Ce texte a été écrit dans le cadre de Huis clos à ciel ouvert tenu au Musée national des beaux-arts du Québec le 4 avril 2014, pendant la Nuit de la création, et ce, sous les contraintes imposées lors de la deuxième période d’écriture de ce projet à laquelle se sont livrés trois duos d’artistes.

Au métro de la pyramide, un vol à main armé a lieu.

MAUDE : Bon, ben, je pense qu’on va être ici pour un petit bout. J’irai pas à caisse certain, y’a quelqu’un avec un gun! Auriez-vous une idée pour un bon steak? Je veux faire plaisir à mon père. Il vient souper chez nous!

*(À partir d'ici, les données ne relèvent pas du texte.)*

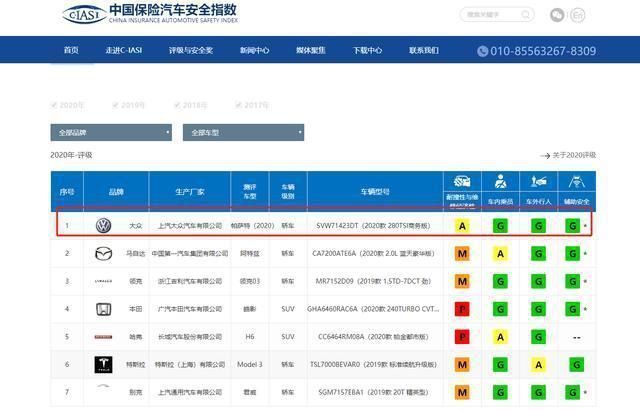Click the pedestrian safety column header icon
The width and height of the screenshot is (640, 411).
pos(537,182)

GILLES : Parlez moins fort, demoiselle? Et je ne crois pas que le moment soit opportun pour choisir un steak, avec cet énergumène devant de la caisse. Mais si j’avais à vous conseiller sur un bon steak, en toute rapidité, je dirais que l’idéal, c’est dans le mignon, je veux dire le filet, AA. Pas AAA, AA seulement, le troisième A, c’est 10$ la livre de plus pour peu. De l’arnaque.

MAUDE : My God, j’ai choisi mon monsieur pour m’informer! Moi, je travaille à Cage su’ Ste-Foy pis j’connais même pas la moitié de ce que vous venez de me dire là. (ricanant) Faudrait pas que mon patron m’entende. Si vous faisiez un vol à main armée là, vous euh… tu euh… vous en tout cas je pense qu’on est en sécurité dans la boucherie, han? Vous en pensez quoi? Pensez-tu qui va venir faire du steak avec nous autres?

Maude rit à gorge déployée.

GILLES : Moins fort, mon enfant, moins fort. Le ton augmente. Il a le verbe fort, ce voleur des grands commerces. Allons-nous abriter dans la chambre froide, le temps qu’il se calme un peu, que la caissière lui donne son dû.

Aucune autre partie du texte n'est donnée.